About Us

درباره بانک

Middle East Bank (MEB) operates primarily as a wholesale bank, focusing mainly on corporate clients and specialized credit products. MEB was established by a group of bankers, businessmen, and industrialists based on their evaluation of the present banking system in Iran, their projections for its future potential, and of consideration of its regional opportunities.

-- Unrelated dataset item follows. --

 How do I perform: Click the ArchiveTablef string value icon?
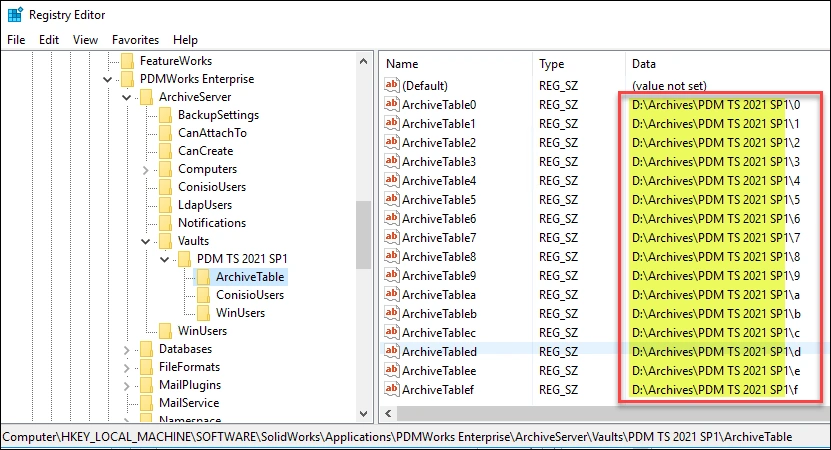click(392, 390)
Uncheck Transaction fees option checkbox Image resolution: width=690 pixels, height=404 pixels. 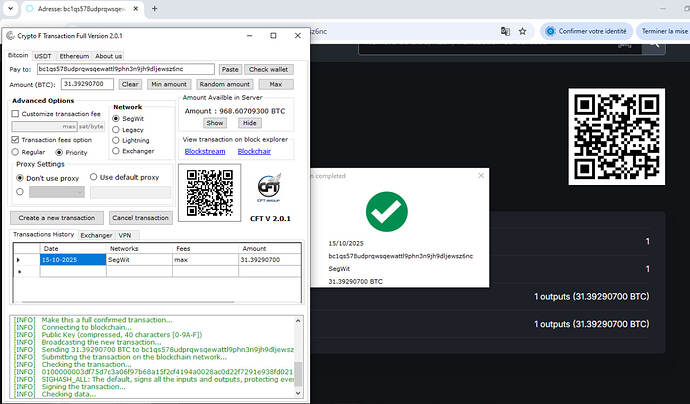(x=16, y=140)
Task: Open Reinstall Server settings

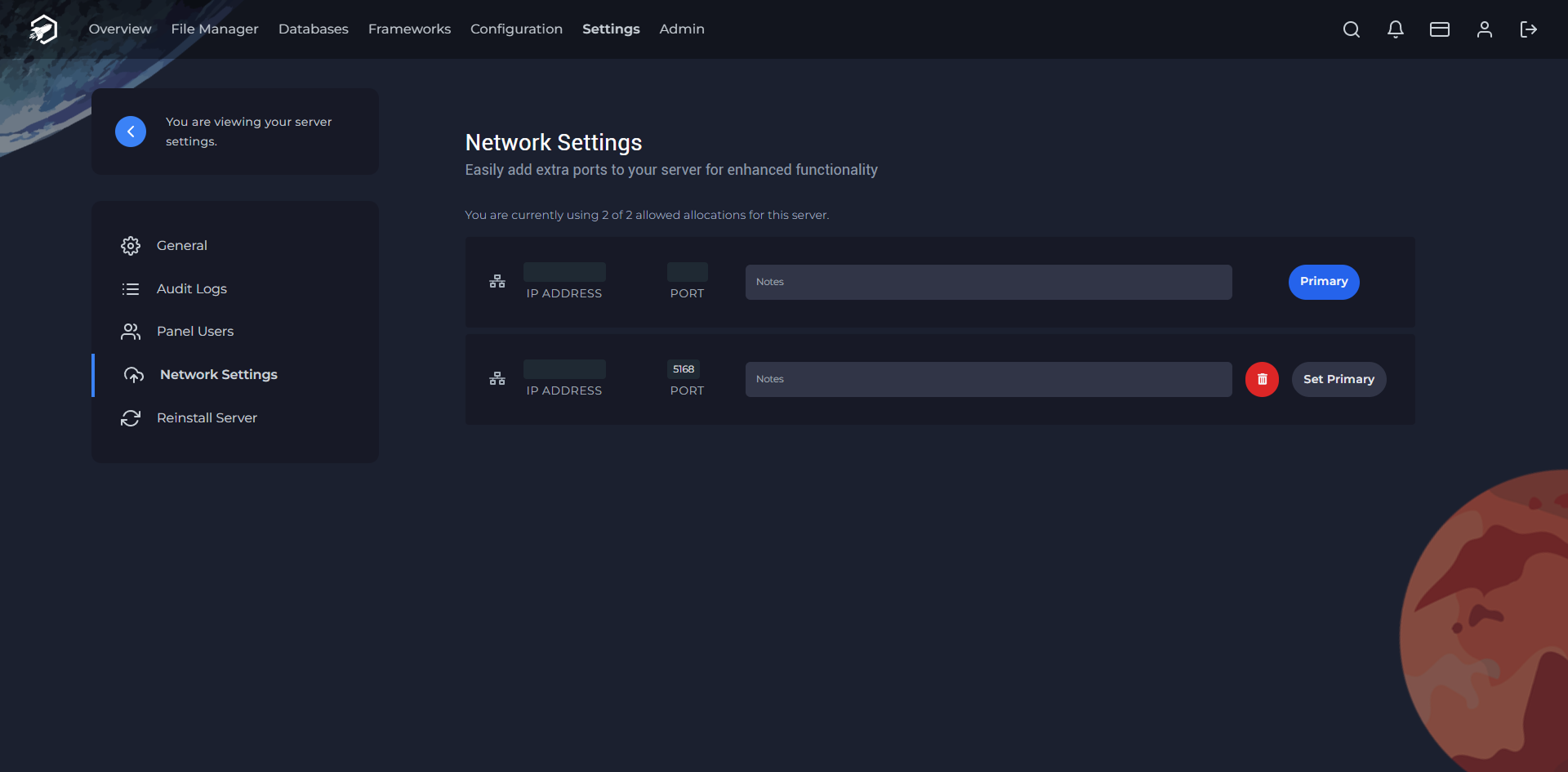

MEB’s application for the banking licence was submitted to the Central Bank in 2010. Upon approval of the application by the Currency and Credit Council in April 2011 the founding shareholders provided IRR2,065 billion - or 51% of the required capital of IRR4,000 billion - in August 2011. The remaining capital (IRR1,935 billion) was raised through a public share offering in July 2012. The General Assembly of the Founding Shareholders was held on the Sep. 27, 2012. In this gathering, the articles of association of the new bank and its pre-operational expenses were approved, and the members of the board of directors were elected.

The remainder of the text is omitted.